Problem to solve —
With the records below as your source, retype each line exactly from the top down to the line that contains "Click the Parent Account chip", and include that line.

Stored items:
______________________________

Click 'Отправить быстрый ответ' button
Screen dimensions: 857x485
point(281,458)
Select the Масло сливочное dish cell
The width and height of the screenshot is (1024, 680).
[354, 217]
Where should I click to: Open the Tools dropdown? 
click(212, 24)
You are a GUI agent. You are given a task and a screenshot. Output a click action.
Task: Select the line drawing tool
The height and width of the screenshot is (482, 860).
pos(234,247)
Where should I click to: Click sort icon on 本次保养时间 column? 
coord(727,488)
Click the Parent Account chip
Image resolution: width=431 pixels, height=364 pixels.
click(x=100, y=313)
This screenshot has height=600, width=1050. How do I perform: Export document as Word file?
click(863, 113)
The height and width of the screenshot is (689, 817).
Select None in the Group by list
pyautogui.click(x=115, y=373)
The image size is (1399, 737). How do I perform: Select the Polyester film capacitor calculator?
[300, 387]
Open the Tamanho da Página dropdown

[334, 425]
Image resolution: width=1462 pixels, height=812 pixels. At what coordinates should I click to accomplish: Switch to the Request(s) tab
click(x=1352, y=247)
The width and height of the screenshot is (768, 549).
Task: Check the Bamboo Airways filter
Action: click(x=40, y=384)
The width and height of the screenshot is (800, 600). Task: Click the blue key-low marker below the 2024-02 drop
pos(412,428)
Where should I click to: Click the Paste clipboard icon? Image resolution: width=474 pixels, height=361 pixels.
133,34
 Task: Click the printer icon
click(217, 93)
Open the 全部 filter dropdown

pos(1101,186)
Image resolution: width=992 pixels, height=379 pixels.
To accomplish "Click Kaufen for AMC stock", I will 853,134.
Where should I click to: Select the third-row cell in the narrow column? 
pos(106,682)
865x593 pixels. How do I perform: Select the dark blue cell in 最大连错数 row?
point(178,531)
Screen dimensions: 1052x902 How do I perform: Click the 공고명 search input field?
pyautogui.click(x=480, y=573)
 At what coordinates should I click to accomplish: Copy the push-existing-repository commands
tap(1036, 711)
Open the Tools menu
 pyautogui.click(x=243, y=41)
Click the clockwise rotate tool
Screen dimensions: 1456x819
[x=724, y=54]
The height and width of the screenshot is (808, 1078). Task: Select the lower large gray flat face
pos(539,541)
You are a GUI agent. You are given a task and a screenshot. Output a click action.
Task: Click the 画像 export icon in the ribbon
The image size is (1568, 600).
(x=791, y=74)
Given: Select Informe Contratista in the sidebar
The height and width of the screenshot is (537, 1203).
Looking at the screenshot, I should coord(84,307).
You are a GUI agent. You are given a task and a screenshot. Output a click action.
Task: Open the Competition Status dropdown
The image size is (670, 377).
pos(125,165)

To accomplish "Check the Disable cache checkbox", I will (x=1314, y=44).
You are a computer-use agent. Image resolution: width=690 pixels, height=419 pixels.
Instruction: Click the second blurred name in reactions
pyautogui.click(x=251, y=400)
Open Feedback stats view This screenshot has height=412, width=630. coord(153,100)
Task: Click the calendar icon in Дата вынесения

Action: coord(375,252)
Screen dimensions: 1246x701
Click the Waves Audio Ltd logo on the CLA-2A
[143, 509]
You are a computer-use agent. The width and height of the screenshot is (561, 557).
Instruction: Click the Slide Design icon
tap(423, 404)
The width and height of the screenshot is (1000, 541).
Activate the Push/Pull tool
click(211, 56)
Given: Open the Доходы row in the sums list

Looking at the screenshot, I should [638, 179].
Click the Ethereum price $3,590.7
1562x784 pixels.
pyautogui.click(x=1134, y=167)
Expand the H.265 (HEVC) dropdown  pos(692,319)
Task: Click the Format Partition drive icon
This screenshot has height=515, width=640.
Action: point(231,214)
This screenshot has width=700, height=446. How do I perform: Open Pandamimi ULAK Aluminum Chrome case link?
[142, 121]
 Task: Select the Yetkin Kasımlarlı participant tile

______________________________

Response area —
Click 'Отправить быстрый ответ' button
Screen dimensions: 857x485
point(281,458)
Select the Масло сливочное dish cell
The width and height of the screenshot is (1024, 680).
[354, 217]
Where should I click to: Open the Tools dropdown? 
click(212, 24)
You are a GUI agent. You are given a task and a screenshot. Output a click action.
Task: Select the line drawing tool
The height and width of the screenshot is (482, 860).
pos(234,247)
Where should I click to: Click sort icon on 本次保养时间 column? 
coord(727,488)
Click the Parent Account chip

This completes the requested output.